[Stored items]
____

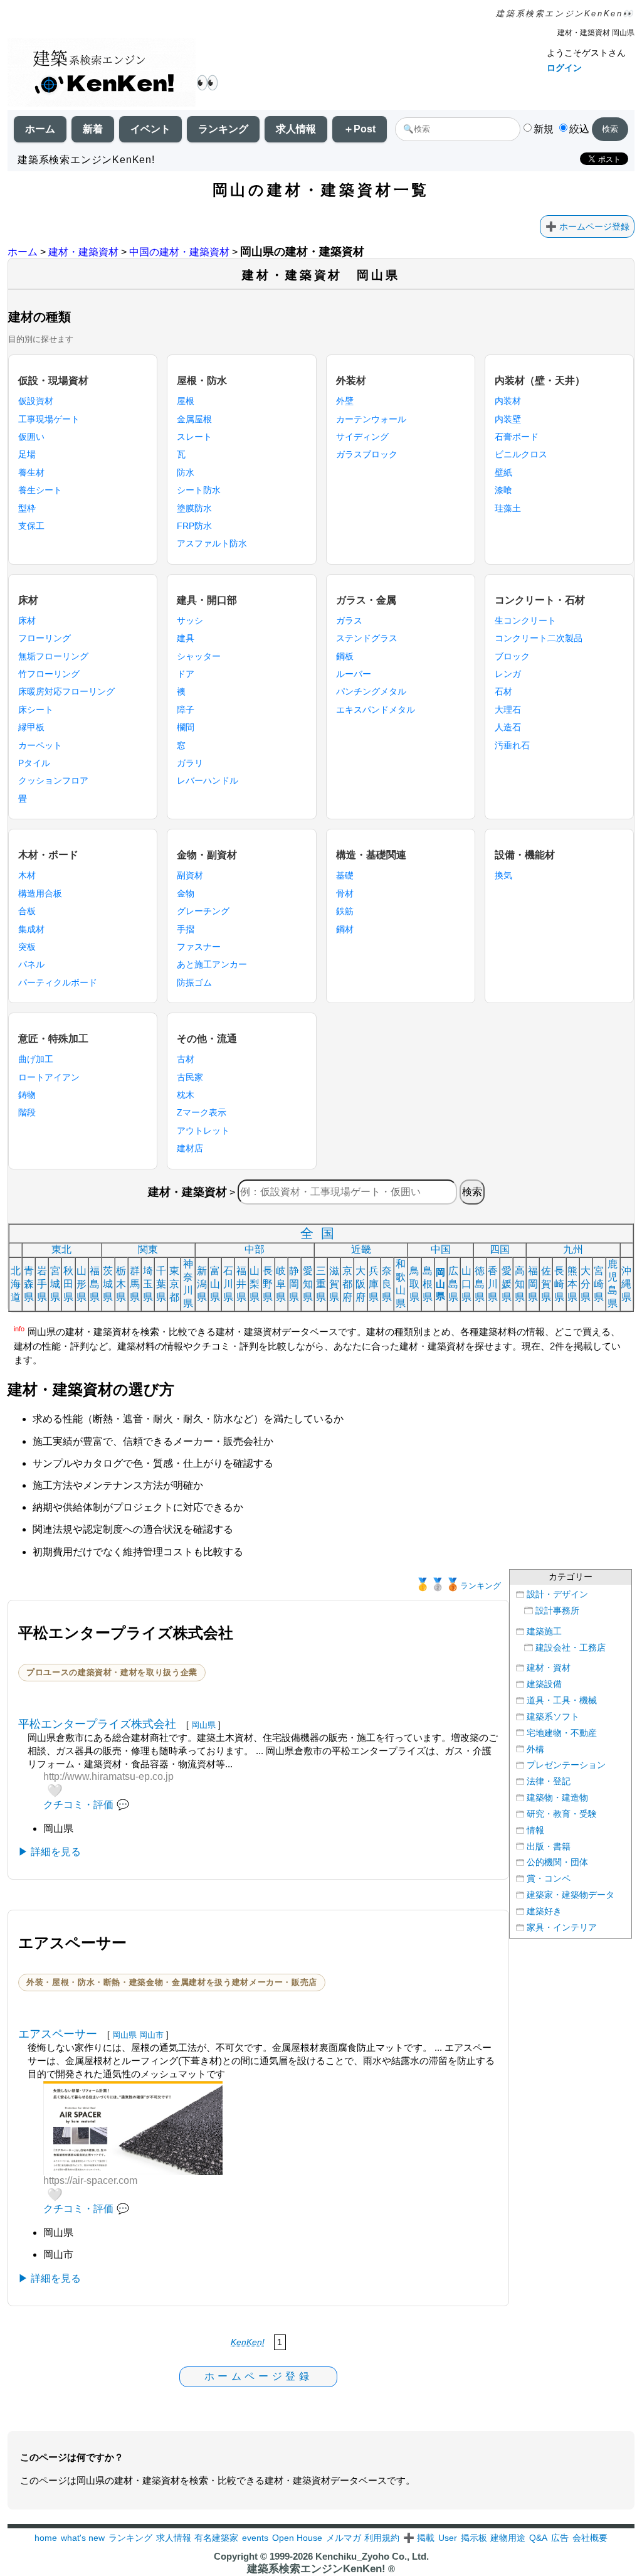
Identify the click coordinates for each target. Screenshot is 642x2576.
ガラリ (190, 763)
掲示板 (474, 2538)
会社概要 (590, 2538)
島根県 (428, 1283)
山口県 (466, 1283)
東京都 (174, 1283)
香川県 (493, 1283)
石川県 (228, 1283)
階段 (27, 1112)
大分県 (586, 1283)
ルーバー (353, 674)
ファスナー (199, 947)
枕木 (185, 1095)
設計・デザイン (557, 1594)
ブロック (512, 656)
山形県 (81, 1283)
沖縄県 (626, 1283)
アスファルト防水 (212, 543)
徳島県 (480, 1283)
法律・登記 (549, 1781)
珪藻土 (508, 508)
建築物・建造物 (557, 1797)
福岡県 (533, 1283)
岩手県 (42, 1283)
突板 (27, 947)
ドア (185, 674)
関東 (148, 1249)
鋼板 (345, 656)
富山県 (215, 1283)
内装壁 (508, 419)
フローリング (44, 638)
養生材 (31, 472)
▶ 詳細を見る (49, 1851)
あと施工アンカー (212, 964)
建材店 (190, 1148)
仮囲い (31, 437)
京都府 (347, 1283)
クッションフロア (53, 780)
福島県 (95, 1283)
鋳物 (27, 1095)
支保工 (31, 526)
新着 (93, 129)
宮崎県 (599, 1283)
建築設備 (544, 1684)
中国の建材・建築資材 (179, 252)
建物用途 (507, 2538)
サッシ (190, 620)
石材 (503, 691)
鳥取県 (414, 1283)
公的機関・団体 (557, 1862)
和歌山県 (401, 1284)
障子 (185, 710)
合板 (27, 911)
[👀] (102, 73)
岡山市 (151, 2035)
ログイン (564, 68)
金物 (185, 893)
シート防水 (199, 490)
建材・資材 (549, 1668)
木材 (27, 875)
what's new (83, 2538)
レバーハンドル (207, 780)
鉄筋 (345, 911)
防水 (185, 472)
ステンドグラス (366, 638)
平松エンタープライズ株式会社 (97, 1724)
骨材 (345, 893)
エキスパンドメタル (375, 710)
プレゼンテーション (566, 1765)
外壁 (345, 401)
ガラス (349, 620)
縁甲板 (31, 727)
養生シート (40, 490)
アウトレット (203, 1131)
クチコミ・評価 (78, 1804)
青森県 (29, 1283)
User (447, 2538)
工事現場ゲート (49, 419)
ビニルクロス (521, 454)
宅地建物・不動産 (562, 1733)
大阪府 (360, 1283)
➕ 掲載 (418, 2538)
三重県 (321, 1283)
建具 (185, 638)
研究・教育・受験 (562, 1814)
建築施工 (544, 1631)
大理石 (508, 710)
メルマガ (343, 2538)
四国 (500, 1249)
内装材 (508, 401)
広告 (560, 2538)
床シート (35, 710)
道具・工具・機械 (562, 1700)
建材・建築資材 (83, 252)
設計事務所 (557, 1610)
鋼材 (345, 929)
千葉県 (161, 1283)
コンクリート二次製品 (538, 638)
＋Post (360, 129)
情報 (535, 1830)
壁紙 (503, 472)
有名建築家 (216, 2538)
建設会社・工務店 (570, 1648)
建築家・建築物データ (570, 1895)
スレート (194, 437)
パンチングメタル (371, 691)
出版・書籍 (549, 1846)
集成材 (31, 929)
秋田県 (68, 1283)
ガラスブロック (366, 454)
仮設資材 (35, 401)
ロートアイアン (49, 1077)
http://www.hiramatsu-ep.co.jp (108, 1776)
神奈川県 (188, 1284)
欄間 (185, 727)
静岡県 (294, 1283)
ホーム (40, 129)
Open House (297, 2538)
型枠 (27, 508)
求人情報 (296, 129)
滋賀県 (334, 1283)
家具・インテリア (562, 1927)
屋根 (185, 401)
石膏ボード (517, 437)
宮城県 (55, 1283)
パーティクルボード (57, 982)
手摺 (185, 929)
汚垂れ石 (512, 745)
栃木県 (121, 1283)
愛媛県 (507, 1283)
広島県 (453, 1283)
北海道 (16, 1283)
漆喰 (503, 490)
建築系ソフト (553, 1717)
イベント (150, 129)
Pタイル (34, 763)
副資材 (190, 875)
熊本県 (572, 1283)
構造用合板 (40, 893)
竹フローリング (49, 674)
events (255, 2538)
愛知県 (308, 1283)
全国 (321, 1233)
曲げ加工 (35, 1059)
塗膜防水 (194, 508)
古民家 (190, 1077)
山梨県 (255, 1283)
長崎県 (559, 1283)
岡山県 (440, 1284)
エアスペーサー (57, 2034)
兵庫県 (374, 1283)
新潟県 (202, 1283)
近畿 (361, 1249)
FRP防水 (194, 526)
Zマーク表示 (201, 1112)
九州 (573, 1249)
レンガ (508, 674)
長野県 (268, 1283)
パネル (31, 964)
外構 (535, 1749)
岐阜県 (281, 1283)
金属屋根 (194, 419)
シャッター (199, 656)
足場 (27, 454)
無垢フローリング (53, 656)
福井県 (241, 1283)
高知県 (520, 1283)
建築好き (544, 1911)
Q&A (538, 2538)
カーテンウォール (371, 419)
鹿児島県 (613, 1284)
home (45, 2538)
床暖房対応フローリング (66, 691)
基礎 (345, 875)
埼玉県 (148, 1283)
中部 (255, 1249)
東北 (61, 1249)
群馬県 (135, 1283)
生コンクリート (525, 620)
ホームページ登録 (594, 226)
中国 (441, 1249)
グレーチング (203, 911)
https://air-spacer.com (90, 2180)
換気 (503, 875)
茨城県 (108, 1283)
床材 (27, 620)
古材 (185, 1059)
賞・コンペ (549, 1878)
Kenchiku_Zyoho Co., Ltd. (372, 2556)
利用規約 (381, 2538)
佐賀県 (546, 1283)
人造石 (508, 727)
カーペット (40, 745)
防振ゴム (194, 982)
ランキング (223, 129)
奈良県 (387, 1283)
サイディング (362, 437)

____

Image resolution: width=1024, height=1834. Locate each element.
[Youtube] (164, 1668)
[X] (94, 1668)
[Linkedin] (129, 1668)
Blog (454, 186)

____

■ **PROBLEM DETAILS**
Wherever "each" appears in a line of the entries, copy that line.

■ **EXERCISE RESPONSE**
Identify the click coordinates for each target. Screenshot is 642x2576.
Image resolution: width=1024, height=1834. Locate each element.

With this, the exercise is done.